INFORMATION SHOWN
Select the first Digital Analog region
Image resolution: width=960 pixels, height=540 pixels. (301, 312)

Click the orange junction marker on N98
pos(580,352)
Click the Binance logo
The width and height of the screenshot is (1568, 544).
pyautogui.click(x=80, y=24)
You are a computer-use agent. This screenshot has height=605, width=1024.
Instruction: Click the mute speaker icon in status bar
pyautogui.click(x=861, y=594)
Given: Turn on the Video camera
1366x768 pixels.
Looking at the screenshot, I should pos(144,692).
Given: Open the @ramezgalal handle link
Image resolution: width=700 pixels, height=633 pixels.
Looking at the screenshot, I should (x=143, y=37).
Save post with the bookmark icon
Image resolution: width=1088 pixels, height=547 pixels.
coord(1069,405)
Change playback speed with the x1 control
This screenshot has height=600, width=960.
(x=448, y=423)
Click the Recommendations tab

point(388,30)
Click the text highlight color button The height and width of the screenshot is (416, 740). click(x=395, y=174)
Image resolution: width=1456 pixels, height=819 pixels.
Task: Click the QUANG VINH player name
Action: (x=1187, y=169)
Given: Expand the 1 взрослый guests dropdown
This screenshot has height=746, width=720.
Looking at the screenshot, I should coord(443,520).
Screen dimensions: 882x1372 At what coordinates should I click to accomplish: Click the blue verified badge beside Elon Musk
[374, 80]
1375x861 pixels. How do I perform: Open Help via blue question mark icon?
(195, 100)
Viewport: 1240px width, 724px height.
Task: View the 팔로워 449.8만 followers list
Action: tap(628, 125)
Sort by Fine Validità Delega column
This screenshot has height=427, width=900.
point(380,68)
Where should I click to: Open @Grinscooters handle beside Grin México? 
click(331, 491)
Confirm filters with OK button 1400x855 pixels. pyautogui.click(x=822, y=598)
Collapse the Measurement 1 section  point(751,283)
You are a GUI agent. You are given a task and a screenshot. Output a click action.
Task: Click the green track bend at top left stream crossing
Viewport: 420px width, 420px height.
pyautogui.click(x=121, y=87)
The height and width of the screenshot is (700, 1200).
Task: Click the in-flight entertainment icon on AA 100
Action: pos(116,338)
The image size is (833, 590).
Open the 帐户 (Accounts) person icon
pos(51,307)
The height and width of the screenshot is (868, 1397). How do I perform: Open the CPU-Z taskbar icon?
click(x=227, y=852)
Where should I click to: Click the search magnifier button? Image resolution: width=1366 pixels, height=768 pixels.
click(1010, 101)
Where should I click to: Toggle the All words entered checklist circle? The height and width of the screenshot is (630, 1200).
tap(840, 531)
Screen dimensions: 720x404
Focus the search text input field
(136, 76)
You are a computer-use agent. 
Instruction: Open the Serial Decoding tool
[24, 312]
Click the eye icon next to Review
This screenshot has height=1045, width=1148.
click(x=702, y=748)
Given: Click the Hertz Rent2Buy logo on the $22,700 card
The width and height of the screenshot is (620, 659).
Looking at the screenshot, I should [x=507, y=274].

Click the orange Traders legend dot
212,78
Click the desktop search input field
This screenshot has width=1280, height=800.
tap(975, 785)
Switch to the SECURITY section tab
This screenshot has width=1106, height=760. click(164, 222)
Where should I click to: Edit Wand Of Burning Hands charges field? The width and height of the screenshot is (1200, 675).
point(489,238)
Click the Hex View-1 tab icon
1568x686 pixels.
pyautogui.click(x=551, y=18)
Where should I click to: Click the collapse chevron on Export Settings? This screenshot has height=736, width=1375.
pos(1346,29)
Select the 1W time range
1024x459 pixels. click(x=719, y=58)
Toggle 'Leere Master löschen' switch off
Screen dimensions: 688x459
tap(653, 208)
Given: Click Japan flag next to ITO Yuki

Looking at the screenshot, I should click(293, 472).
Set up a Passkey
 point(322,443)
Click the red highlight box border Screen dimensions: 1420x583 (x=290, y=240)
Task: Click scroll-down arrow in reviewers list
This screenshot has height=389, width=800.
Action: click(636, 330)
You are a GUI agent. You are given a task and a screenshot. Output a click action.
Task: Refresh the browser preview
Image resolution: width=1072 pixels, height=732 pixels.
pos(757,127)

EXERCISE DIRECTIONS
Going line by line, set down the data above exactly as given.

ANSWER TO THE PROBLEM
Select the first Digital Analog region
Image resolution: width=960 pixels, height=540 pixels. (301, 312)

Click the orange junction marker on N98
pos(580,352)
Click the Binance logo
The width and height of the screenshot is (1568, 544).
pyautogui.click(x=80, y=24)
You are a computer-use agent. This screenshot has height=605, width=1024.
Instruction: Click the mute speaker icon in status bar
pyautogui.click(x=861, y=594)
Given: Turn on the Video camera
1366x768 pixels.
Looking at the screenshot, I should pos(144,692).
Given: Open the @ramezgalal handle link
Image resolution: width=700 pixels, height=633 pixels.
Looking at the screenshot, I should (x=143, y=37).
Save post with the bookmark icon
Image resolution: width=1088 pixels, height=547 pixels.
coord(1069,405)
Change playback speed with the x1 control
This screenshot has height=600, width=960.
(x=448, y=423)
Click the Recommendations tab

point(388,30)
Click the text highlight color button The height and width of the screenshot is (416, 740). click(x=395, y=174)
Image resolution: width=1456 pixels, height=819 pixels.
Task: Click the QUANG VINH player name
Action: (x=1187, y=169)
Given: Expand the 1 взрослый guests dropdown
This screenshot has height=746, width=720.
Looking at the screenshot, I should coord(443,520).
Screen dimensions: 882x1372 At what coordinates should I click to accomplish: Click the blue verified badge beside Elon Musk
[374, 80]
1375x861 pixels. How do I perform: Open Help via blue question mark icon?
(195, 100)
Viewport: 1240px width, 724px height.
Task: View the 팔로워 449.8만 followers list
Action: tap(628, 125)
Sort by Fine Validità Delega column
This screenshot has height=427, width=900.
point(380,68)
Where should I click to: Open @Grinscooters handle beside Grin México? 
click(331, 491)
Confirm filters with OK button 1400x855 pixels. pyautogui.click(x=822, y=598)
Collapse the Measurement 1 section  point(751,283)
You are a GUI agent. You are given a task and a screenshot. Output a click action.
Task: Click the green track bend at top left stream crossing
Viewport: 420px width, 420px height.
pyautogui.click(x=121, y=87)
The height and width of the screenshot is (700, 1200).
Task: Click the in-flight entertainment icon on AA 100
Action: pos(116,338)
The image size is (833, 590).
Open the 帐户 (Accounts) person icon
pos(51,307)
The height and width of the screenshot is (868, 1397). How do I perform: Open the CPU-Z taskbar icon?
click(x=227, y=852)
Where should I click to: Click the search magnifier button? Image resolution: width=1366 pixels, height=768 pixels.
click(1010, 101)
Where should I click to: Toggle the All words entered checklist circle? The height and width of the screenshot is (630, 1200).
tap(840, 531)
Screen dimensions: 720x404
Focus the search text input field
(136, 76)
You are a computer-use agent. 
Instruction: Open the Serial Decoding tool
[24, 312]
Click the eye icon next to Review
This screenshot has height=1045, width=1148.
click(x=702, y=748)
Given: Click the Hertz Rent2Buy logo on the $22,700 card
The width and height of the screenshot is (620, 659).
Looking at the screenshot, I should [x=507, y=274].

Click the orange Traders legend dot
212,78
Click the desktop search input field
This screenshot has width=1280, height=800.
tap(975, 785)
Switch to the SECURITY section tab
This screenshot has width=1106, height=760. click(164, 222)
Where should I click to: Edit Wand Of Burning Hands charges field? The width and height of the screenshot is (1200, 675).
point(489,238)
Click the Hex View-1 tab icon
1568x686 pixels.
pyautogui.click(x=551, y=18)
Where should I click to: Click the collapse chevron on Export Settings? This screenshot has height=736, width=1375.
pos(1346,29)
Select the 1W time range
1024x459 pixels. click(x=719, y=58)
Toggle 'Leere Master löschen' switch off
Screen dimensions: 688x459
tap(653, 208)
Given: Click Japan flag next to ITO Yuki

Looking at the screenshot, I should click(293, 472).
Set up a Passkey
 point(322,443)
Click the red highlight box border Screen dimensions: 1420x583 (x=290, y=240)
Task: Click scroll-down arrow in reviewers list
This screenshot has height=389, width=800.
Action: click(636, 330)
You are a GUI agent. You are given a task and a screenshot. Output a click action.
Task: Refresh the browser preview
Image resolution: width=1072 pixels, height=732 pixels.
pos(757,127)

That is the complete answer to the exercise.